- Born: Richard Essien
- Occupation: Magician
- Website: http://www.magicalbones.com

= Magical Bones =

British magician

Richard Essien, known professionally as Magical Bones, is a UK-based magician, illusionist and b-boy.

==Career==
He started his career as a dancer with Madonna, The Black Eyed Peas, Alicia Keys, and Plan B, and starred in the music video for Mint Royale's "Singin' in the Rain". He also performed around the world including for Madonna's son's 10th birthday party.

===TV appearances===

In 2015, he starred in Sky's Around the World in 80 Tricks, and appeared twice on This Morning. He was a finalist in series 14 of Britain's Got Talent in 2020 finishing in ninth place, where related the story of Henry Box Brown.
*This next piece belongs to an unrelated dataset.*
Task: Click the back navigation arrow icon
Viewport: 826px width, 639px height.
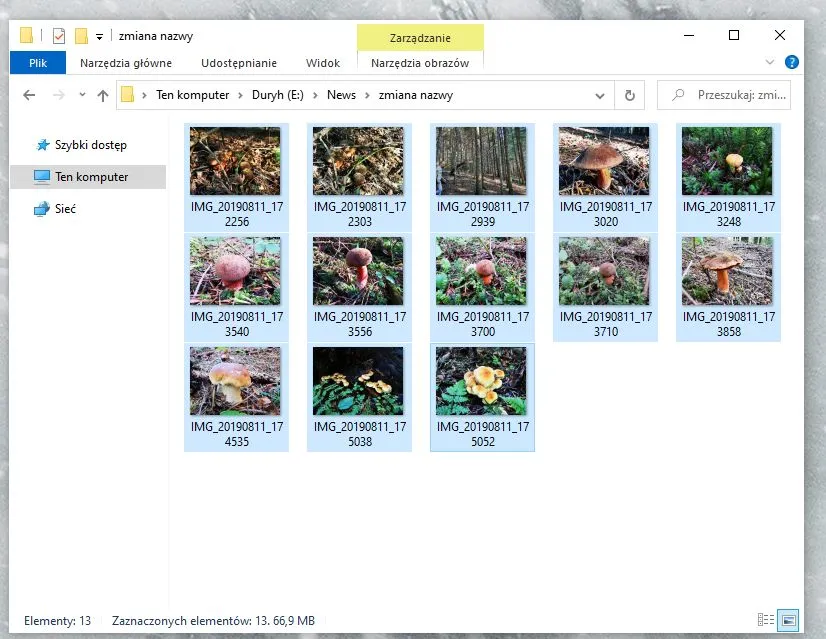Action: coord(29,95)
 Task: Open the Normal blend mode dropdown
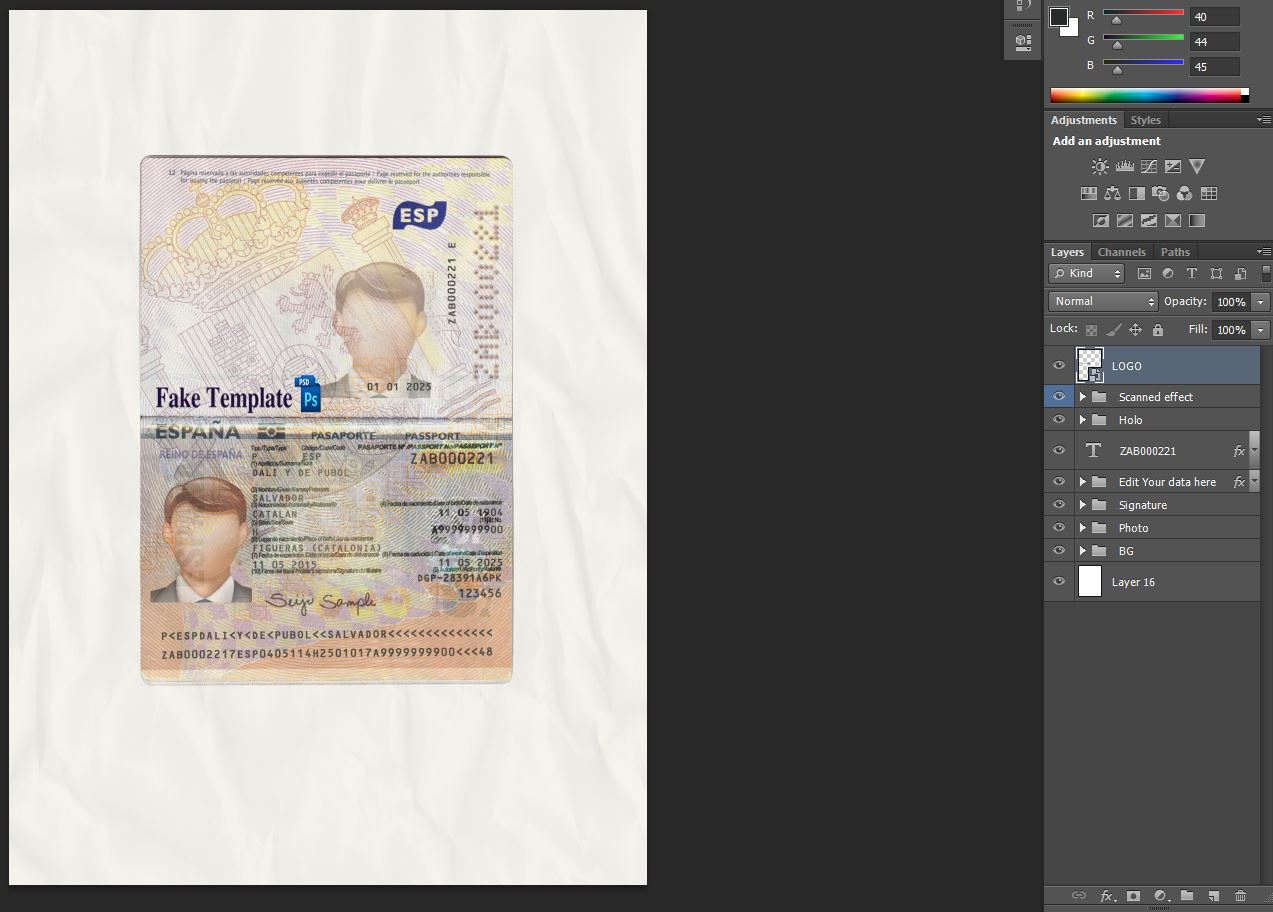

He featured alongside Penn & Teller in their show Penn & Teller:Fool Us, as well as Pure Magic and Crackerjack on the BBC. He appeared on Sky's, Unmuted. and was the runner up for the ITV Christmas Special BGT: Ultimate Magician in December 2022

===Theatre===

Bones was cast as one of the six magicians to feature in the West End magic show Impossible, which debuted at the Noel Coward Theatre and then went on to tour around the U.K and globally in Dubai, Lebanon, and the Philippines.

Bones’ debut solo show Black Magic sold out residencies at London's Southbank Festival and the Edinburgh Fringe Festival and went on to play around the UK.

His second show Soulful Magic premiered in 2022 at Edinburgh Festival Fringe, and was set for a nationwide tour in the spring of 2023. His sister, comedian Eme Essien, was also proforming at the Edinburgh Fringe at the same time.